ACCAN, Australia's peak body for communications consumers, has written an open letter to Google Australia & New Zealand managing director, Ms Maile Carnegie, calling on Google to follow its own mission statement and make online information 'universally accessible' by making its reCAPTCHA service fully accessible.

Kill Captcha Logo. Captcha screen displaying the words Kill Captcha

reCAPTCHA, which Google acquired in 2009, is an online test made up of fuzzy numbers and letters which is designed to verify that you are a human rather than a computer-controlled bot. reCAPTCHA is currently used by over 200,000 websites but is blocking millions of blind or vision impaired users from accessing these sites because their screen reading software can't read CAPTCHA tests and the audio alternatives can rarely be deciphered.

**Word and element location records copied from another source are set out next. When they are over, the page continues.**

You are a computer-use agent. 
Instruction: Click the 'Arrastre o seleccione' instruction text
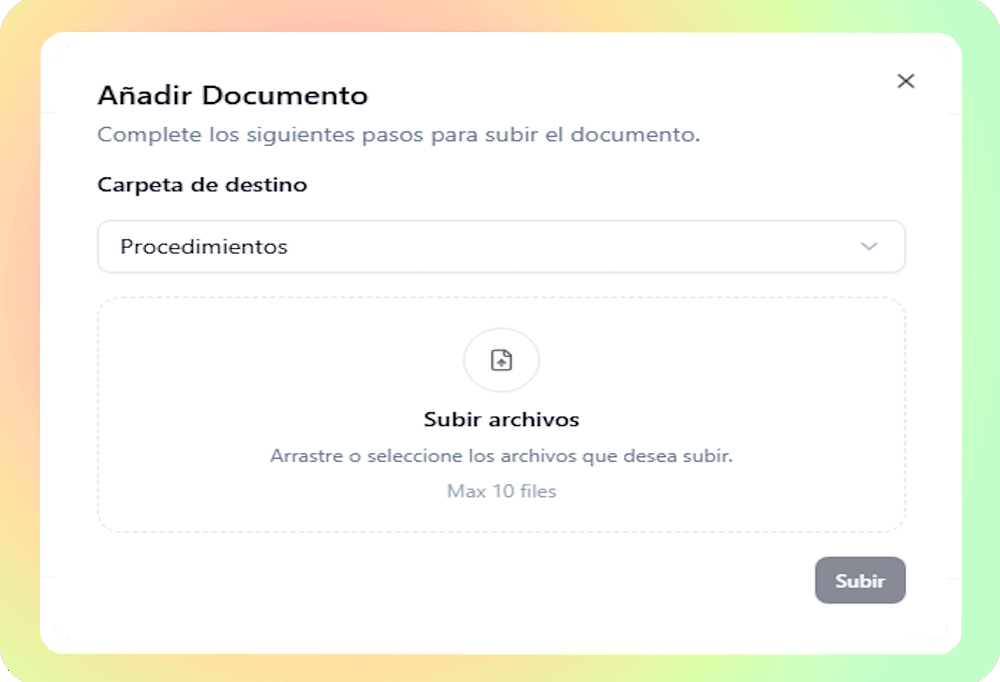click(501, 456)
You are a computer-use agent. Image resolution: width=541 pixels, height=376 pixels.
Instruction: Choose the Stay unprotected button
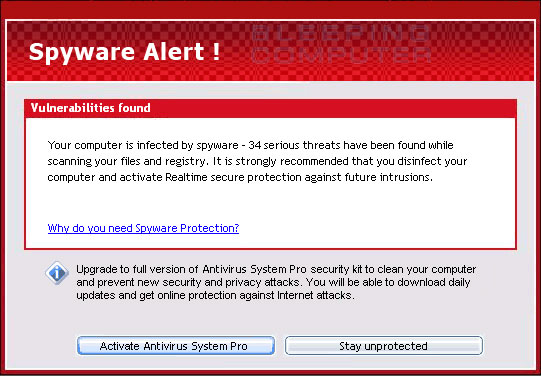(384, 346)
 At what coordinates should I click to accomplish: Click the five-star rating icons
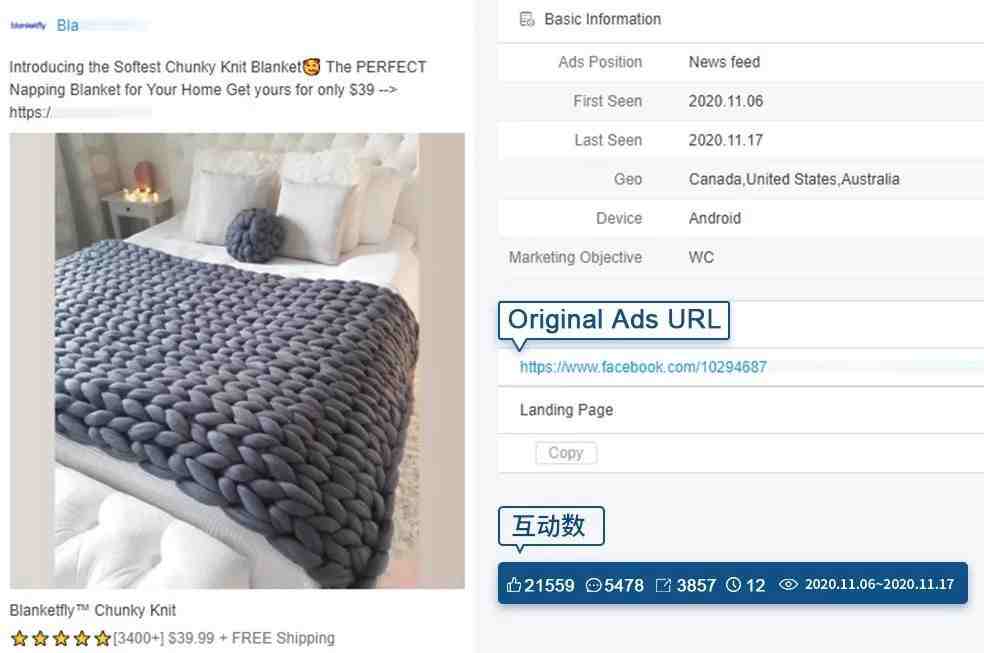click(x=61, y=639)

"Google is one of the world's biggest online innovators, so we are calling on them to be industry leaders by making reCAPTCHA accessible for everyone," said ACCAN CEO Teresa Corbin. "It is Google's mission to be 'universally accessible' and this is an ideal way for Google to achieve this laudable goal," said Ms Corbin.

CAPTCHA (Completely Automated Public Turing test to tell Computers and Humans Apart) tests are often used when signing up for a new online account, commenting on blogs or even accessing some government services. Google provides an accessible mobile phone verification when signing up for a new Google account, but this option or any other accessible options, are not mandated with their reCAPTCHA service.

The World Wide Web Consortium, an international community which develops web protocols and guidelines, has declared CAPTCHA inaccessible. Additionally, the reliability of CAPTCHA tests as a security tool has been put into question by software company Vicarious, who claim to be able to solve CAPTCHA with greater than 90% accuracy.

ACCAN says accessible alternatives to CAPTCHA and reCAPTCHA include an email verification or software such as Honeypot.

The Google-owned reCAPTCHA differs slightly from normal CAPTCHAs, as every completed reCAPTCHA helps Google digitise the world's collection of printed books.

"While we acknowledge the many benefits reCAPTCHA brings in digitising print books, it effectively considers people who are blind or vision impaired as non-human and excludes them from many online activities. This is simply unacceptable," said Ms Corbin.

ACCAN and other Australian disability organisations launched a "kill CAPTCHA" petition in August which has received over 3500 signatures from around Australia and other countries including the US, UK, Canada, Germany, Cambodia, South Africa, Ireland and Slovakia, to name a few. The petition asked the CEOs of Google, Microsoft, Yahoo, eBay, Twitter, Yelp, and Facebook to make CAPTCHAs accessible, or provide an accessible alternative.

ends

Interviews: Wayne Hawkins, ACCAN disability policy advisor. Contact Mark Callender 0409 966 931 or This email address is being protected from spambots. You need JavaScript enabled to view it.

Additional information:

Wayne Hawkins, ACCAN disability policy advisor, has been blind for about seven years and CAPTCHA tests have fast become one of his most hated aspects of the web because it blocks him from using many online activities. Wayne began the "kill CAPTCHA" petition on change.org in August 2013.